Seventh Circuit Finds that Debt Collectors Do Not Violate FDCPA for Failure to Go to TrialThe U.S. Court of Appeals for the Seventh Circuit has ruled that debt collectors do not violate the deceptive threat provision of the Fair Debt Collection Practices Act (FDCPA) for filing a lawsuit against a debtor without the intention to go to trial.

In St. John v. Cavalry Portfolio Services, three consumers filed suit against their respective collection agencies, alleging that the agencies sued them to settle debts but never intended to proceed to trial and therefore violated the FDCPA’s provision against debt collectors using any false, deceptive or misleading representation threatening to take action they do not intend to take during the collection of a debt. The consumers said the proof of this violation was that the debt collectors later moved for voluntary dismissal of each suit.

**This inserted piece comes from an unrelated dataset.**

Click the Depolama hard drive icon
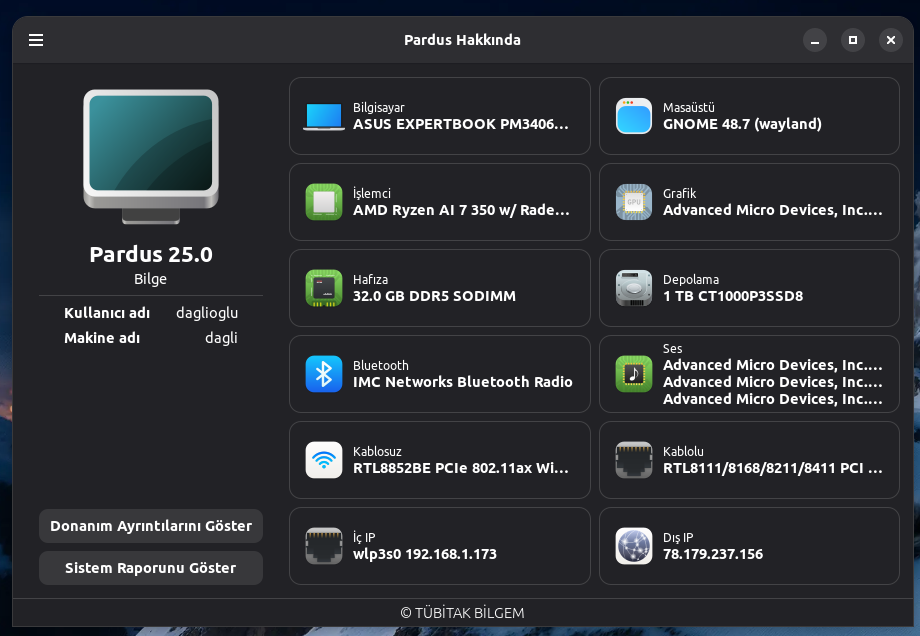Image resolution: width=920 pixels, height=636 pixels. tap(633, 288)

The Seventh Circuit said that filing and then dismissing a lawsuit is not “trickery,” but is instead a process where recovery of a debt may be achieved at different stages, of which trial may not be the most cost-effective or desirable.  “There are many reasons why a litigant may eventually want to dismiss its own case,” the Court noted. “That it ultimately seeks to do so does not provide an adequate basis to broadly discern its original intentions at the time of filing, much less to specifically infer that it did not intend to prove its case at trial.”

In addition, the Court said that since the plaintiffs never claimed that the debt collectors stated their intention to go to trial, their claim was not viable.  Since the consumers owed the debts over which the suits were filed, there was no indication the suits were not filed in good faith.